Date and Time: Friday, June 15th at 1:30 PM
Location: 0159 Martin Hall
Dr. Kenneth Kiger, Chair
Dr. James Duncan
Dr. Johan Larsson
Dr. Amir Riaz
Dr. James Baeder, Dean’s Representative
Title: BIO-INSPIRED PUMPING MECHANISMS IN AN INTERMEDIATE REYNOLDS NUMBER
Pumps are important to applications across a wide range of scales. The majority of traditional applications occur within a range where inertia is the dominating factor influencing the pump performance, and hence many practical designs are based on mechanisms that rely on this assumption. As one moves towards smaller devices, however, the increasing effect of viscosity renders these traditional mechanisms ineffective. The current work looks towards a bio-inspired system consisting of an array of oscillating plates to contend with this challenge. The plates are placed within a channel, and the pumping performance generated is examined for a small range of Reynolds numbers intermediate between inertial and viscous regimes (0.1 < Re < 10). The goal of this work is to observe the effect of how different plate kinematics can be utilized to break the symmetry the system to produce a net pumped flow. Both rigid and flexible plates are studied, using both sinusoidal and triangle wave input kinematics. The tests are first conducted with a single appendage, and then repeated with an array of 5 closely spaced plates to observe the effect of their interaction on the overall performance.
The results of the single plate tests indicate that increased asymmetry introduced in the triangle wave actuation results in increased pumping performance as well as energy consumption. Tests were conducted at two Reynolds number conditions, Re = 0.6 and 6. The pumping performance was found to be an order of magnitude higher for the Re = 6 case.

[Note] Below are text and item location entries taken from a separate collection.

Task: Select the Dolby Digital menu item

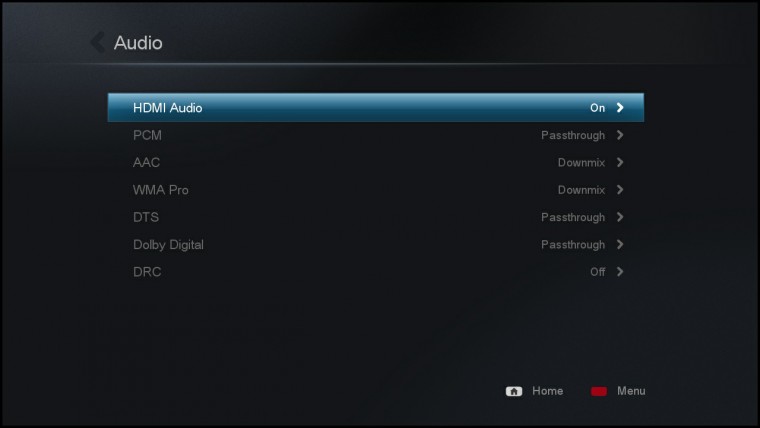Action: [x=376, y=244]
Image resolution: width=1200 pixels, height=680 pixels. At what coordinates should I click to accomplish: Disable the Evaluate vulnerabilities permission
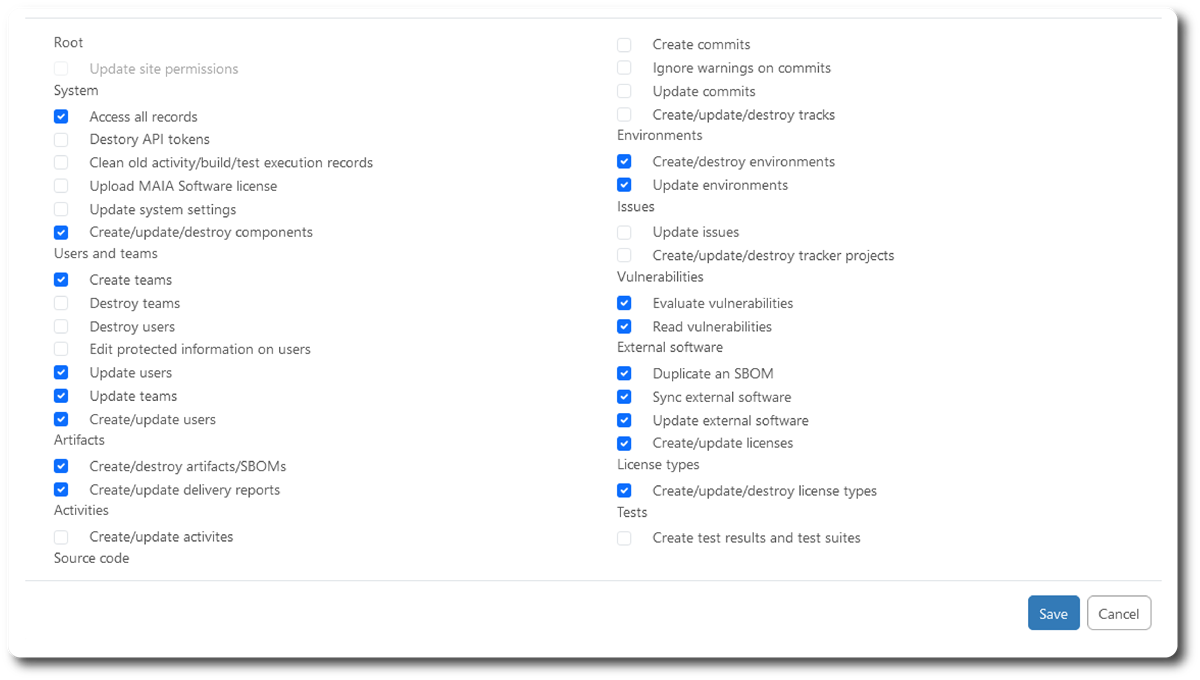click(x=624, y=303)
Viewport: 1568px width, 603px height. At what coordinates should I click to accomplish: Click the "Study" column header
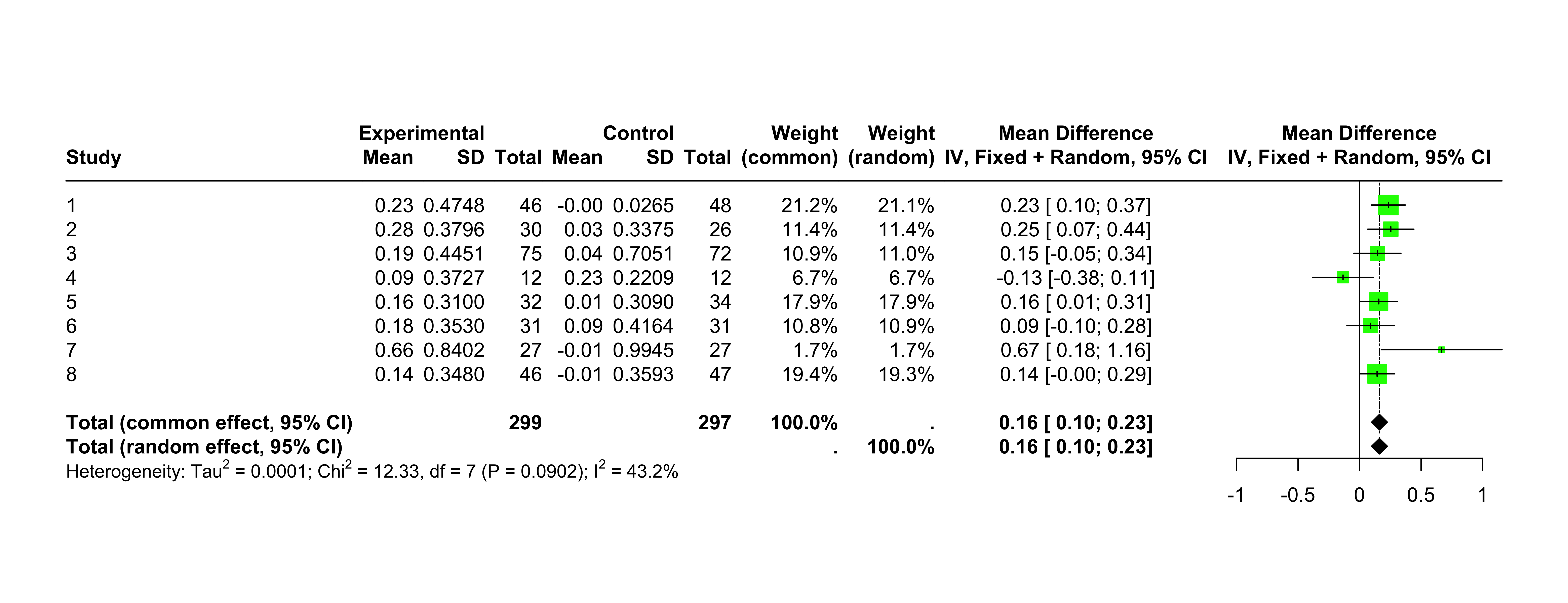point(94,158)

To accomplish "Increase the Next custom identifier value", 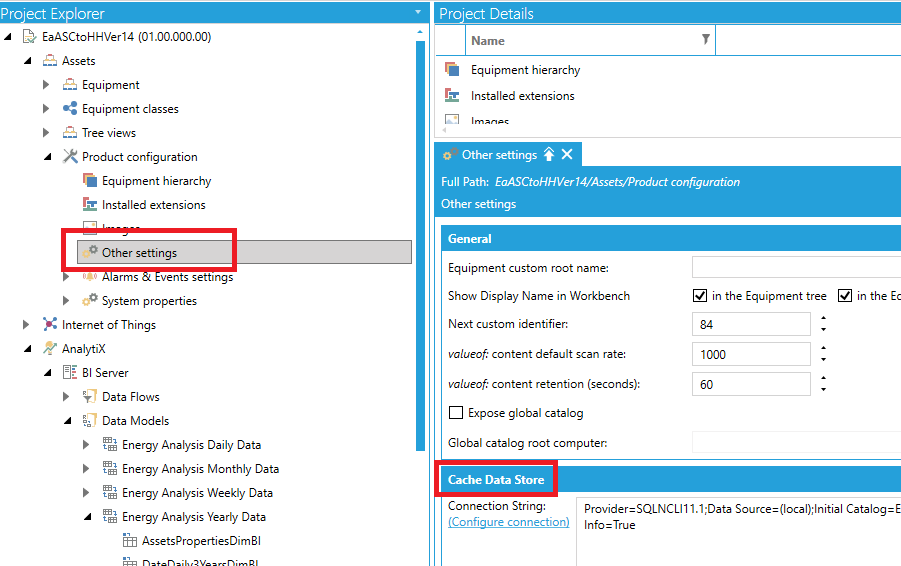I will pyautogui.click(x=823, y=319).
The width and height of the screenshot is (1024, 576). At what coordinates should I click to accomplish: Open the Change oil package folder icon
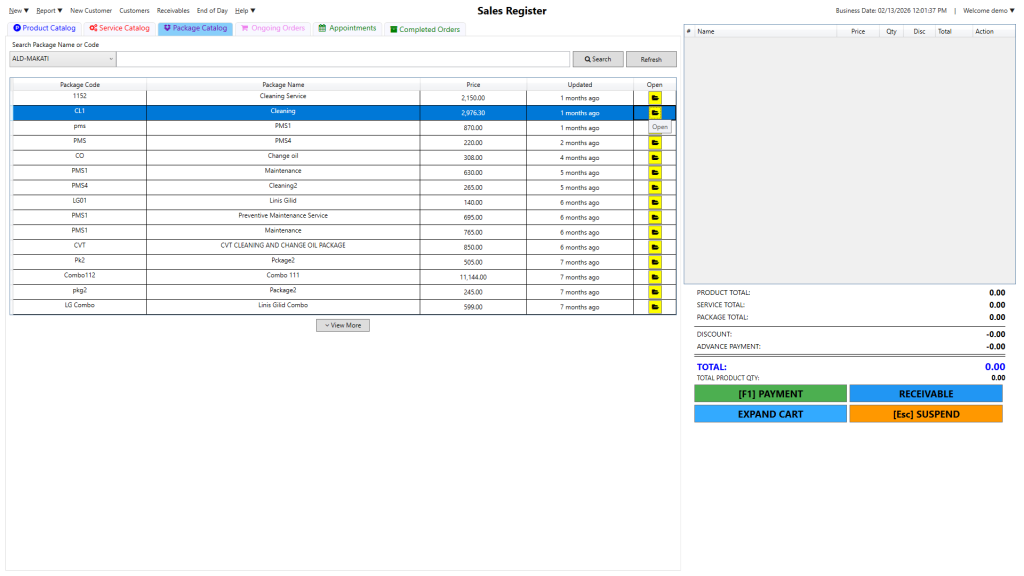click(x=655, y=157)
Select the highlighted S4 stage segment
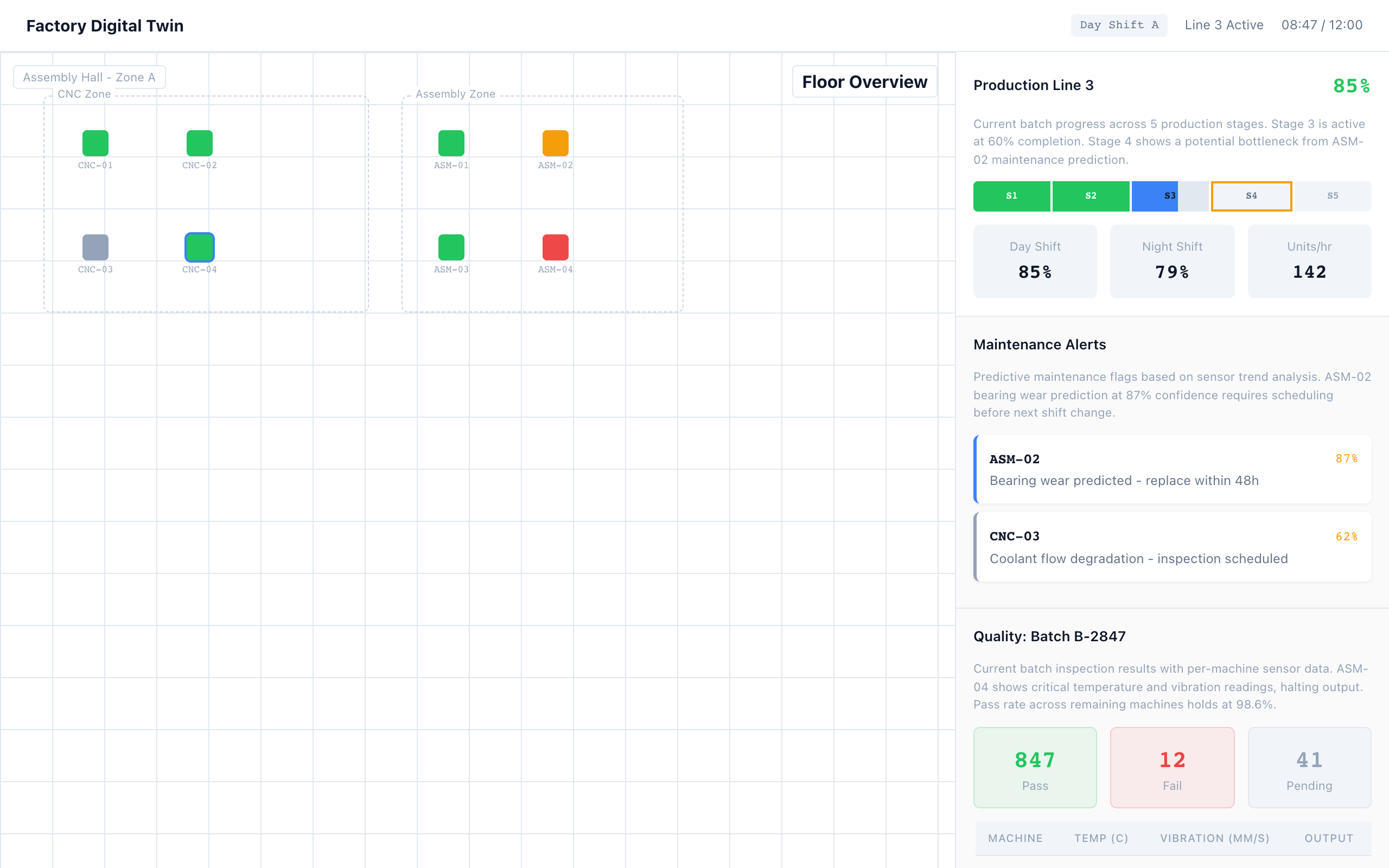This screenshot has width=1389, height=868. click(1251, 196)
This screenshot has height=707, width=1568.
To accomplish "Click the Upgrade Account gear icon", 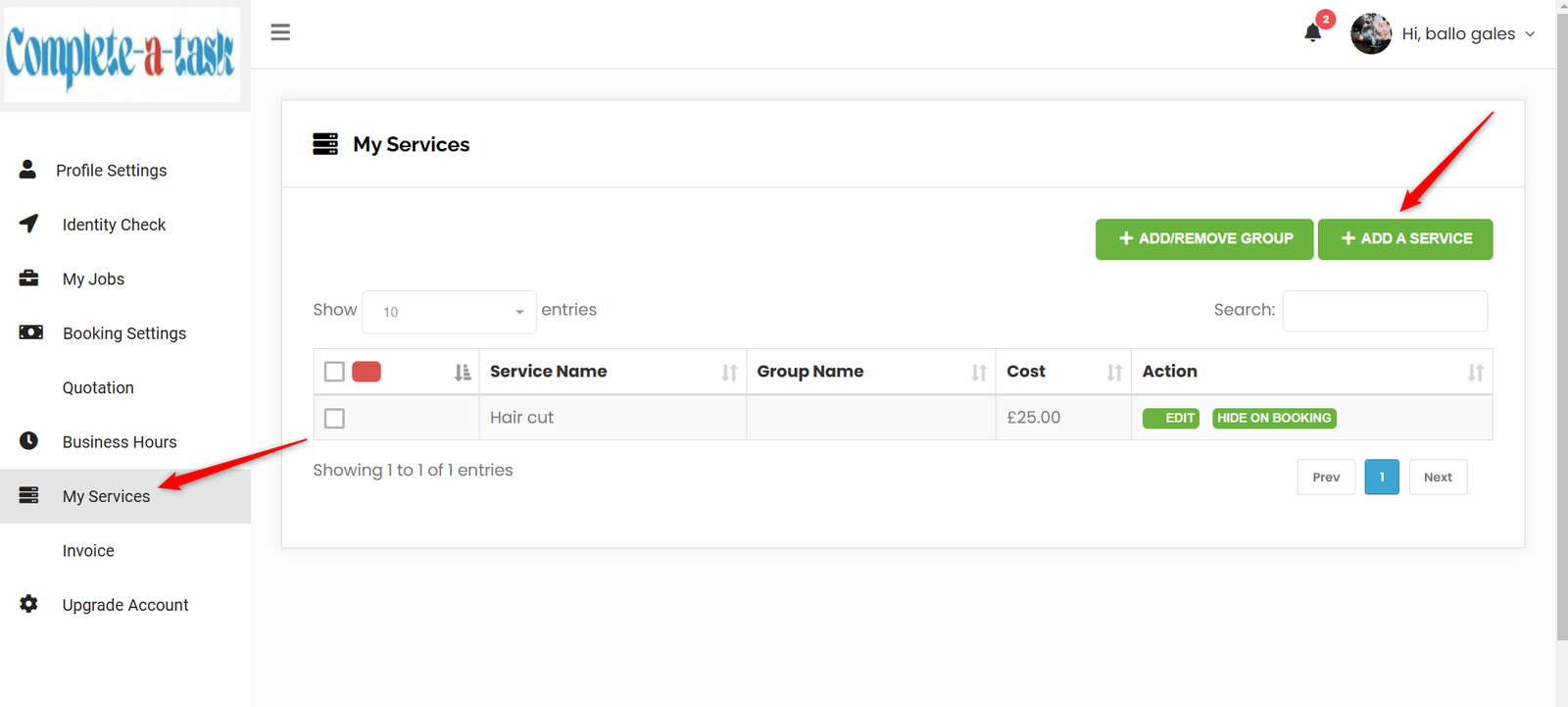I will (x=29, y=604).
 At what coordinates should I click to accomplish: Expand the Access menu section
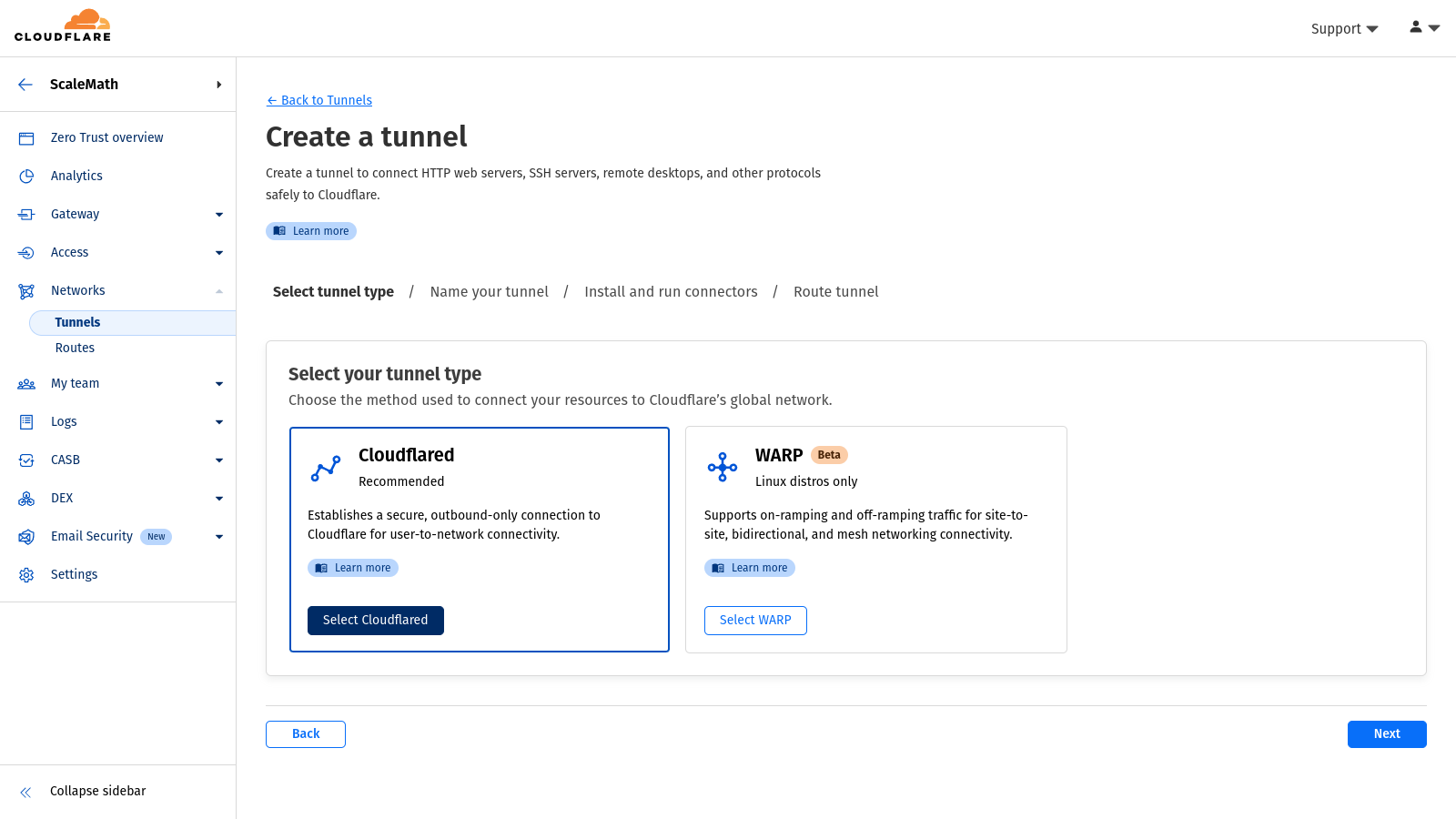218,253
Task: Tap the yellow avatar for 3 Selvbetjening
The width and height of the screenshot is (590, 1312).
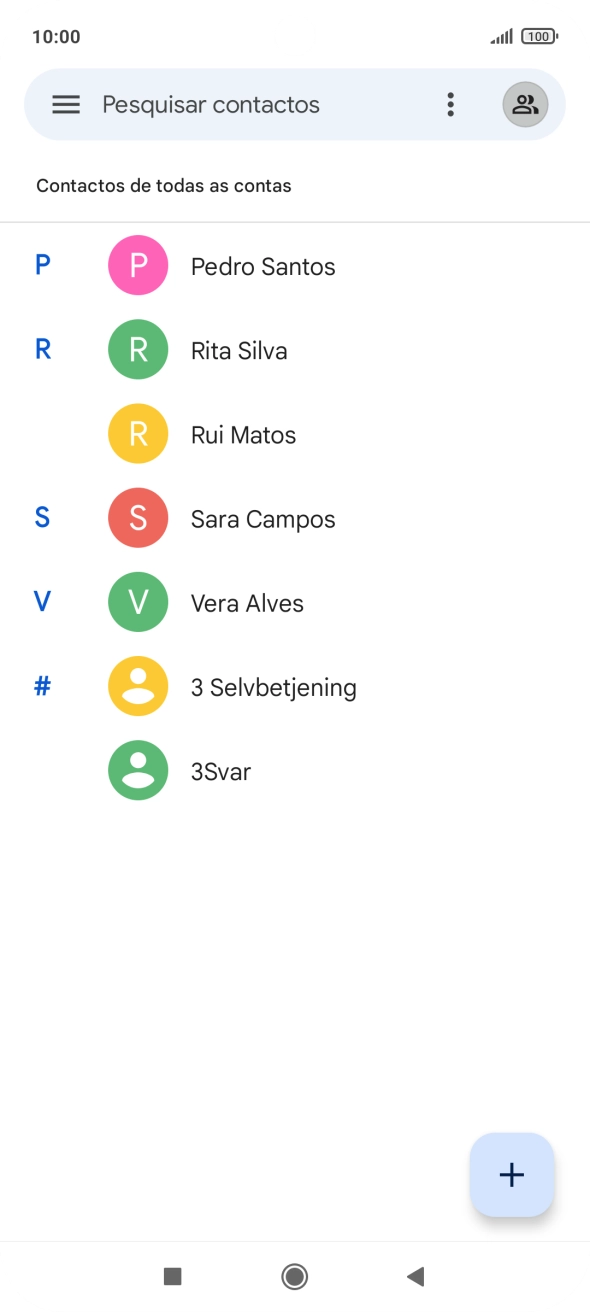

Following the rigid plate tests, two different cases using a flexible appendage was studied. The results show that a mass specific pumping efficiency was higher for the flexible case with a higher frequency at the same Reynolds numbers.
For the plate array, the results indicate five flexible plates with will generate more than 4 times the flow rate in comparison to the single flexible plate. Using asymmetric triangle wave actuation in conjunction with symplectic metachronal motion exhibits the highest pumping performance among different triangle input cases, which is more than 10 times that of using a single rigid plate. Total work is noticeably higher for the latter metachronal cases and will result in less overall pumping efficiency in comparison to the single appendage.